**原文摘錄**
標籤:
環境資訊: linux 6.1 + oracle11.2.0.3 RAC
問題現象:學校晚上6點選課,人數大概有3000,7點時,資料庫報錯如下(資料庫到6點多還是可以串連的),資料庫hung住了。
Tue Dec 16 18:00:33 2014
Dumping diagnostic data in directory=[cdmp_20141216180033], requested by (instance=2, osid=24917 (M001)), summary=[incident=45211].
Tue Dec 16 18:02:23 2014
PMON failed to acquire latch, see PMON dump
Tue Dec 16 18:03:23 2014
PMON failed to acquire latch, see PMON dump
Tue Dec 16 18:04:54 2014
PMON failed to acquire latch, see PMON dump
Tue Dec 16 18:05:55 2014
PMON failed to acquire latch, see PMON dump
Tue Dec 16 18:07:26 2014
PMON failed to acquire latch, see PMON dump
Tue Dec 16 18:08:26 2014
PMON failed to acquire latch, see PMON dump..................................................................................Tue Dec 16 19:31:32 2014
Exception [type: SIGSEGV, Address not mapped to object] [ADDR:0x18] [PC:0x9379D18, kglic0()+1086] [flags: 0x0, count: 1]
Errors in file /u01/app/oracle/diag/rdbms/ywkdb/ywkdb2/trace/ywkdb2_m003_28984.trc (incident=44523):
ORA-07445: exception encountered: core dump [kglic0()+1086] [SIGSEGV] [ADDR:0x18] [PC:0x9379D18] [Address not mapped to object] []
Incident details in: /u01/app/oracle/diag/rdbms/ywkdb/ywkdb2/incident/incdir_44523/ywkdb2_m003_28984_i44523.trc
Use ADRCI or Support Workbench to package the incident.
See Note 411.1 at My Oracle Support for error and packaging details.

**所給資料**

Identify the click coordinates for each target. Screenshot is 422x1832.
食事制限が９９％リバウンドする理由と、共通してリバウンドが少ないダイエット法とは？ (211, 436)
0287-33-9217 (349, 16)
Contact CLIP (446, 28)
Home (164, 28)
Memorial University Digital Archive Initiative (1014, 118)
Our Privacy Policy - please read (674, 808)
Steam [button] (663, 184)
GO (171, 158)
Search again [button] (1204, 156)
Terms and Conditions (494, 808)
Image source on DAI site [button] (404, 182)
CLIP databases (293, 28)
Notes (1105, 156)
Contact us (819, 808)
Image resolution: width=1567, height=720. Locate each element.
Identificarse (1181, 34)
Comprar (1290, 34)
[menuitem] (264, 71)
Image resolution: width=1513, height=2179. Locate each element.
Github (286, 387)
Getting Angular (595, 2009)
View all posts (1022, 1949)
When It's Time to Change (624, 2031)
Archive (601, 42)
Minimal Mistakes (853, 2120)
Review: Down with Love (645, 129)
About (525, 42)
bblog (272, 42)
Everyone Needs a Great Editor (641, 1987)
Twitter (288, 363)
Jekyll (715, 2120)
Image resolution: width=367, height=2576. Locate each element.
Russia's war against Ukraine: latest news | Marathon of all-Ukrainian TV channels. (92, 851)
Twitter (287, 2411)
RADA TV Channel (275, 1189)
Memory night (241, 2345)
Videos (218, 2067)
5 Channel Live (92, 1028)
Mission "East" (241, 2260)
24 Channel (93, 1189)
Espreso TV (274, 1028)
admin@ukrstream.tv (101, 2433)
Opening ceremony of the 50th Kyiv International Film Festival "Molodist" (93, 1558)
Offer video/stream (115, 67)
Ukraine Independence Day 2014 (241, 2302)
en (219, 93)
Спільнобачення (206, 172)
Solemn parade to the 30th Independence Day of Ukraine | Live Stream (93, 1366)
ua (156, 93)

**任務目標**
請將原文摘錄中從「Tue Dec 16 18:00:33」到「osid=24917 (M001)), summary=[incident=45211].」的這一段一字不改地抄錄出來。

**參考解答**
Tue Dec 16 18:00:33 2014
Dumping diagnostic data in directory=[cdmp_20141216180033], requested by (instance=2, osid=24917 (M001)), summary=[incident=45211].